## ABOUT THIS EXERCISE
Reproduce, exactly and in full, only the lines below from the one containing "You are a computer-use agent. 725x1030" through the one containing "Given: Tap the".

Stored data
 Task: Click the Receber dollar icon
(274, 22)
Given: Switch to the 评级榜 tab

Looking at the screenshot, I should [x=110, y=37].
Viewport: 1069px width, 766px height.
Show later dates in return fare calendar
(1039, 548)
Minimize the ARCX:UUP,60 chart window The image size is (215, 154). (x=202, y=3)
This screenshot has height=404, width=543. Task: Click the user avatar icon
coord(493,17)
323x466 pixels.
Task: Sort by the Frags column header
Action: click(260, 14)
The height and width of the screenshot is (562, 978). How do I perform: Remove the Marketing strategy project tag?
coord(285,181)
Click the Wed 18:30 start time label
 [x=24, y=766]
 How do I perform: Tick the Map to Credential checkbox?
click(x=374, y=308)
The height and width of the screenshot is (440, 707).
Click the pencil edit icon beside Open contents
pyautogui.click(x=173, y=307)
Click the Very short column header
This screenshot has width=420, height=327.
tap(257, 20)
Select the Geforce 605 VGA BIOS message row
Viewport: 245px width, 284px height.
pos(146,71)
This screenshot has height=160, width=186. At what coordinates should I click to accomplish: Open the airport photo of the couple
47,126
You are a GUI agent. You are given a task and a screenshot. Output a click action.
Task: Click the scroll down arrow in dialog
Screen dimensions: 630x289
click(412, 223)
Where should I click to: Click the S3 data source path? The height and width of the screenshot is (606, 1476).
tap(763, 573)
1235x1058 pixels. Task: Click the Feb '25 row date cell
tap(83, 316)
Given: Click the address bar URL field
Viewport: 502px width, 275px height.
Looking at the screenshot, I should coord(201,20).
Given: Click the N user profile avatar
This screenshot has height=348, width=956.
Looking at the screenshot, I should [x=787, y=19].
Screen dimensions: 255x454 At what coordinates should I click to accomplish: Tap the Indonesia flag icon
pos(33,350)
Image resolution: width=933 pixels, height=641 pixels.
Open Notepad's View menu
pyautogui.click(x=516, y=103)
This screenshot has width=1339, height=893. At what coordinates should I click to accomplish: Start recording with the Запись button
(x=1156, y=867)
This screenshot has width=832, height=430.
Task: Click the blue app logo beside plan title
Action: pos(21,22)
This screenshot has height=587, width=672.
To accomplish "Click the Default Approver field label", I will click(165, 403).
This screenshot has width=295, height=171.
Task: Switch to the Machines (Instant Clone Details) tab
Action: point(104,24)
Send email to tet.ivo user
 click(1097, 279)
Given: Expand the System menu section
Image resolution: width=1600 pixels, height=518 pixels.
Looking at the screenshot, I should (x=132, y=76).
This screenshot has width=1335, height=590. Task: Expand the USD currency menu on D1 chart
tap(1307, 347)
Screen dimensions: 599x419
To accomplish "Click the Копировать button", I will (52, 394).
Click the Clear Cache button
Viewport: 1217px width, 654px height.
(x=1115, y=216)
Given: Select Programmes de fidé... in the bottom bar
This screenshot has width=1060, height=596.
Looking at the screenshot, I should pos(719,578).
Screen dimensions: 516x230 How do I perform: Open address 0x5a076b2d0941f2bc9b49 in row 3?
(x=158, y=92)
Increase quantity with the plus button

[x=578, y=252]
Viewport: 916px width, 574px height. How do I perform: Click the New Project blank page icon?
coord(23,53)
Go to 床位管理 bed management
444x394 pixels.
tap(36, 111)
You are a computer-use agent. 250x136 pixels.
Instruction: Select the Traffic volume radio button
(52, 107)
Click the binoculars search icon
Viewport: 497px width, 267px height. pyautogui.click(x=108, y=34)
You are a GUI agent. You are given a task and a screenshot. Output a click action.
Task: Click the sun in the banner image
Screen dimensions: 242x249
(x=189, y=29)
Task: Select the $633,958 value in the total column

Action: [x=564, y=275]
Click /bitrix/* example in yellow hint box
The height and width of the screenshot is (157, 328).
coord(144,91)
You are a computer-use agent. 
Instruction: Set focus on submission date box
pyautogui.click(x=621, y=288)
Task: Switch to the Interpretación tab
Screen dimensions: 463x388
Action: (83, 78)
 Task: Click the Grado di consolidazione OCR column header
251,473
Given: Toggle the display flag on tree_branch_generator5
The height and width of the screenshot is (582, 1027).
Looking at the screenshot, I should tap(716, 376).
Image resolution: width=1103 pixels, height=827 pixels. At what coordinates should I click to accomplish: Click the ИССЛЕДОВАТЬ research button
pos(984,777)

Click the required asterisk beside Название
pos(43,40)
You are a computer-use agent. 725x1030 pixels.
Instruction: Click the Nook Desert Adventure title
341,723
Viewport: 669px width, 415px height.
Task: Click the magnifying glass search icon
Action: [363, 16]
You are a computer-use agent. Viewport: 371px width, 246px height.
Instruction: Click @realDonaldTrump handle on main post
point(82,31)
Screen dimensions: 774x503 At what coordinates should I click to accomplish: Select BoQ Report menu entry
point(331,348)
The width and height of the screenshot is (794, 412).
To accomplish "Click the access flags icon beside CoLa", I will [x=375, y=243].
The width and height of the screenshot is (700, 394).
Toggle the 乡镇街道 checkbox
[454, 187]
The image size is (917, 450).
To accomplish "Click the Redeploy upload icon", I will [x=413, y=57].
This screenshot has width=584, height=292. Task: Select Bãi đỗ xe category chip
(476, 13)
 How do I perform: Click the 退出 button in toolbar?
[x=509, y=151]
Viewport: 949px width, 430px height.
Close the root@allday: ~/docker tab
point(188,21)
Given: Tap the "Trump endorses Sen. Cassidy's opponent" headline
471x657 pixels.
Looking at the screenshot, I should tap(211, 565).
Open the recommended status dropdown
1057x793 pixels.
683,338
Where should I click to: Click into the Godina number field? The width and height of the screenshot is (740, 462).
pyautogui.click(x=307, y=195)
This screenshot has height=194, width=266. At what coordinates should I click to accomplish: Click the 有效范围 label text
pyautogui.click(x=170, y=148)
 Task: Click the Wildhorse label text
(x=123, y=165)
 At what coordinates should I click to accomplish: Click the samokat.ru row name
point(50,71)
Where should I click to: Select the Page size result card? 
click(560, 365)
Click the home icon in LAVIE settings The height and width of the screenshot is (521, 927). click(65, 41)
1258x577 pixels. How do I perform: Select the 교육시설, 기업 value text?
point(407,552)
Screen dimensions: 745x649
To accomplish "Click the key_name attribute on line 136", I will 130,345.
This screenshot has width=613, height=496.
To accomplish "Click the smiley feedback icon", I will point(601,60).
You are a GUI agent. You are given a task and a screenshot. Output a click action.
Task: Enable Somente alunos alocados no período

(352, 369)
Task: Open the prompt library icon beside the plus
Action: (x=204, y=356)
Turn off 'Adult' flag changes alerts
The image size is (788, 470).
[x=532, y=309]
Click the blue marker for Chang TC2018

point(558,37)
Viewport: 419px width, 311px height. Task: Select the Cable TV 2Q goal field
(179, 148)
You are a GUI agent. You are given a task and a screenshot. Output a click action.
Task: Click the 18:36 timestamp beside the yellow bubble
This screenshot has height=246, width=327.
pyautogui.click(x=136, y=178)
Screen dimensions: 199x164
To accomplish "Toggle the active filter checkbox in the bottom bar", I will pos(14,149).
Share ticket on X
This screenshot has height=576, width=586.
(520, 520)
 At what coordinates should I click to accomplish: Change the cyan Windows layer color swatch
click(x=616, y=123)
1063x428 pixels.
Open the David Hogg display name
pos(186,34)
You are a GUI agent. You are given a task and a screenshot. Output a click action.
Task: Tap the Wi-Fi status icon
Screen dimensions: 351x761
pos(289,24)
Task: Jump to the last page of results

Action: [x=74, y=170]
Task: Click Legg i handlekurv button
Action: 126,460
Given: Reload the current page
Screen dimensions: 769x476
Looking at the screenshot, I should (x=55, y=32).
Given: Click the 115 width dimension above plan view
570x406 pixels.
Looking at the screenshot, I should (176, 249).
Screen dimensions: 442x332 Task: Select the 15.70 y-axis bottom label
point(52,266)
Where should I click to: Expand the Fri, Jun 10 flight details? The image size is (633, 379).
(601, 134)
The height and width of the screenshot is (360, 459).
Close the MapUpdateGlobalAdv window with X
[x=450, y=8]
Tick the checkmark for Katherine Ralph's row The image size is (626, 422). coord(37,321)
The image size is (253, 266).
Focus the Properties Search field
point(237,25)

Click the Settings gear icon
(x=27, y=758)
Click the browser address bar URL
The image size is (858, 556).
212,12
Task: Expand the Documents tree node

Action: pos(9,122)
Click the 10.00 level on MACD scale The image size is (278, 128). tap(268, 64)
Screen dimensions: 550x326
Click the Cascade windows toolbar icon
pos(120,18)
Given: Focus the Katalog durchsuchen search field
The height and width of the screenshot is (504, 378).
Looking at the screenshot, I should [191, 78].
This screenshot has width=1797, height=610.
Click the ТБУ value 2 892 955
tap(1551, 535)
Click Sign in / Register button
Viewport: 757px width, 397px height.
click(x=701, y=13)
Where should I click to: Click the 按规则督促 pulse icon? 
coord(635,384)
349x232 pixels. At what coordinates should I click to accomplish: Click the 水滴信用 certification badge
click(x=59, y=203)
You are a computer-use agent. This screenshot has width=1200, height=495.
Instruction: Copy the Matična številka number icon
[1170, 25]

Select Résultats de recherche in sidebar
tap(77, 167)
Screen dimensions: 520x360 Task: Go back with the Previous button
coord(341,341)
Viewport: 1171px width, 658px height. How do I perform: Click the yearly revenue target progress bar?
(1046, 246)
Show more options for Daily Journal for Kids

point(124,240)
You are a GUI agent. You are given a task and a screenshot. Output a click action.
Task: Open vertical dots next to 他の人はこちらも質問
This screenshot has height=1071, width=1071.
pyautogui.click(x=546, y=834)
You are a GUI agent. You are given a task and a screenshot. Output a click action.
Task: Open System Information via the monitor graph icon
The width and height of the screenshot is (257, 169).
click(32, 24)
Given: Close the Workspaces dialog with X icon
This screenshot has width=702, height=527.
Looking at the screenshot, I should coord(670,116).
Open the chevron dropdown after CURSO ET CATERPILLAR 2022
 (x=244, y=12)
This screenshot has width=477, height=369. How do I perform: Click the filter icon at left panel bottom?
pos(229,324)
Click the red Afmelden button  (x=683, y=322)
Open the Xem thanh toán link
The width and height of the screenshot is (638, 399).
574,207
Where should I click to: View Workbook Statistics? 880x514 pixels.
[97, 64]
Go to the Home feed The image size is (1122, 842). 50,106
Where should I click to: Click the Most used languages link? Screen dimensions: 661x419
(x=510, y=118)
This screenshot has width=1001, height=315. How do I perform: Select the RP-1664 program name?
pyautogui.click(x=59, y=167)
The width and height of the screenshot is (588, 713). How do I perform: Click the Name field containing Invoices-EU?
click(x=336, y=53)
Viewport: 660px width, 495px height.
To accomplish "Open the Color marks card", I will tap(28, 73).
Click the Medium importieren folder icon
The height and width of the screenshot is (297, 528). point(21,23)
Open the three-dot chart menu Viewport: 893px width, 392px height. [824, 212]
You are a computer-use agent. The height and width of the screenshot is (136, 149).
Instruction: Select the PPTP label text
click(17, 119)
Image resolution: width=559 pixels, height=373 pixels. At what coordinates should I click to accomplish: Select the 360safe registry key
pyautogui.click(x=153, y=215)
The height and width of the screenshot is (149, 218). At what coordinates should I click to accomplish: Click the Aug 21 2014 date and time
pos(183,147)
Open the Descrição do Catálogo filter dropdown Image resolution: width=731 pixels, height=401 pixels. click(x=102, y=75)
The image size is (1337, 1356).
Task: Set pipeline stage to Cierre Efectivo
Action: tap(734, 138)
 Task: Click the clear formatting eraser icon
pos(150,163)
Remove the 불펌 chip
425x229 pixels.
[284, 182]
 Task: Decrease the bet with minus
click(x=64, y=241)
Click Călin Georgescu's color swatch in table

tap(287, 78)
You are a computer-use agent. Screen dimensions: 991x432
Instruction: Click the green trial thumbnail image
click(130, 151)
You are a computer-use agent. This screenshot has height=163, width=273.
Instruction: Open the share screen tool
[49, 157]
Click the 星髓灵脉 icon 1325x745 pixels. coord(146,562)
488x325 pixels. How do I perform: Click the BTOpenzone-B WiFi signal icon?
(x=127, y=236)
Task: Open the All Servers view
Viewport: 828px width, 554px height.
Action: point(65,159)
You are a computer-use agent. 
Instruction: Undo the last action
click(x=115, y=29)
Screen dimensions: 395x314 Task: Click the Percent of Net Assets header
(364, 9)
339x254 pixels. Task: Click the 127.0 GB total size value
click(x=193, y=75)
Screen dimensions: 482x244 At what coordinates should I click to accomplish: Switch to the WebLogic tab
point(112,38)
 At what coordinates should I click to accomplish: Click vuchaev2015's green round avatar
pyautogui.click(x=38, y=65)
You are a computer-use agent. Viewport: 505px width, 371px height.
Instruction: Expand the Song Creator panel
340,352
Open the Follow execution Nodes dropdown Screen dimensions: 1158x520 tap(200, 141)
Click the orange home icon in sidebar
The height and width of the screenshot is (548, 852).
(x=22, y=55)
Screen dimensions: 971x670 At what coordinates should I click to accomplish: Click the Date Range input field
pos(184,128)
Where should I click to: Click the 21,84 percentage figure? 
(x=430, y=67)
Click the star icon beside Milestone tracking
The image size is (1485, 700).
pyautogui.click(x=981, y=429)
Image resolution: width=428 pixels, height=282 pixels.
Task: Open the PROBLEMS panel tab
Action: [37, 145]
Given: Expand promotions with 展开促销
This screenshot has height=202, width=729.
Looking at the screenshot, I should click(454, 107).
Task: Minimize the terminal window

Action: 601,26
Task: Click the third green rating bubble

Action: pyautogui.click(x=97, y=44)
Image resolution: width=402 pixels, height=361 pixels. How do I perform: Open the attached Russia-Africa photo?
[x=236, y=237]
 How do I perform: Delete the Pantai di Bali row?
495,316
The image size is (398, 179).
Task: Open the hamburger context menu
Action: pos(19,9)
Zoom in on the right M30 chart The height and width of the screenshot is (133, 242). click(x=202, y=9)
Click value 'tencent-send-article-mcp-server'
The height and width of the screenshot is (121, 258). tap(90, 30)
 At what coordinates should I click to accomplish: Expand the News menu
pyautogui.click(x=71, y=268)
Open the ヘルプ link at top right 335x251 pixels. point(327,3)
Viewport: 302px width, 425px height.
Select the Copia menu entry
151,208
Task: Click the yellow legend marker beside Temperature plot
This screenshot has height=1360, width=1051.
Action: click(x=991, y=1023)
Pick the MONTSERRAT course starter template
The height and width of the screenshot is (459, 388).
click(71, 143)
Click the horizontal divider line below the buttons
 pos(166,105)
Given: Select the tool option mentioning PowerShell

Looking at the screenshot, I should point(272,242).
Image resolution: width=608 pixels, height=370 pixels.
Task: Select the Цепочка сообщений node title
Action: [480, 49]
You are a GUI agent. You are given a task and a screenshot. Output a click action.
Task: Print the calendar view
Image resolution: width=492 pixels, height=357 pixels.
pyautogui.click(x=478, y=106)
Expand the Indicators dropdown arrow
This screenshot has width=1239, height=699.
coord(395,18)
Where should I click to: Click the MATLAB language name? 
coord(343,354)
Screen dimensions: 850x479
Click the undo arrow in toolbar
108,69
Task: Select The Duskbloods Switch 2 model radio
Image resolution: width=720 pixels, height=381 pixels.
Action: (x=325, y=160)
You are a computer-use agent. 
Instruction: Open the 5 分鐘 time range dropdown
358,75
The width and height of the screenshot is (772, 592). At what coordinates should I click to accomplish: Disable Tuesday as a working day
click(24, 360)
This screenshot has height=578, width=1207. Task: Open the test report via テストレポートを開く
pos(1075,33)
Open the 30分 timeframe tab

## RESULT
You are a computer-use agent. 725x1030 pixels.
Instruction: Click the Nook Desert Adventure title
341,723
Viewport: 669px width, 415px height.
Task: Click the magnifying glass search icon
Action: [363, 16]
You are a computer-use agent. Viewport: 371px width, 246px height.
Instruction: Click @realDonaldTrump handle on main post
point(82,31)
Screen dimensions: 774x503 At what coordinates should I click to accomplish: Select BoQ Report menu entry
point(331,348)
The width and height of the screenshot is (794, 412).
To accomplish "Click the access flags icon beside CoLa", I will [x=375, y=243].
The width and height of the screenshot is (700, 394).
Toggle the 乡镇街道 checkbox
[454, 187]
The image size is (917, 450).
To accomplish "Click the Redeploy upload icon", I will [x=413, y=57].
This screenshot has width=584, height=292. Task: Select Bãi đỗ xe category chip
(476, 13)
 How do I perform: Click the 退出 button in toolbar?
[x=509, y=151]
Viewport: 949px width, 430px height.
Close the root@allday: ~/docker tab
point(188,21)
Given: Tap the "Trump endorses Sen. Cassidy's opponent" headline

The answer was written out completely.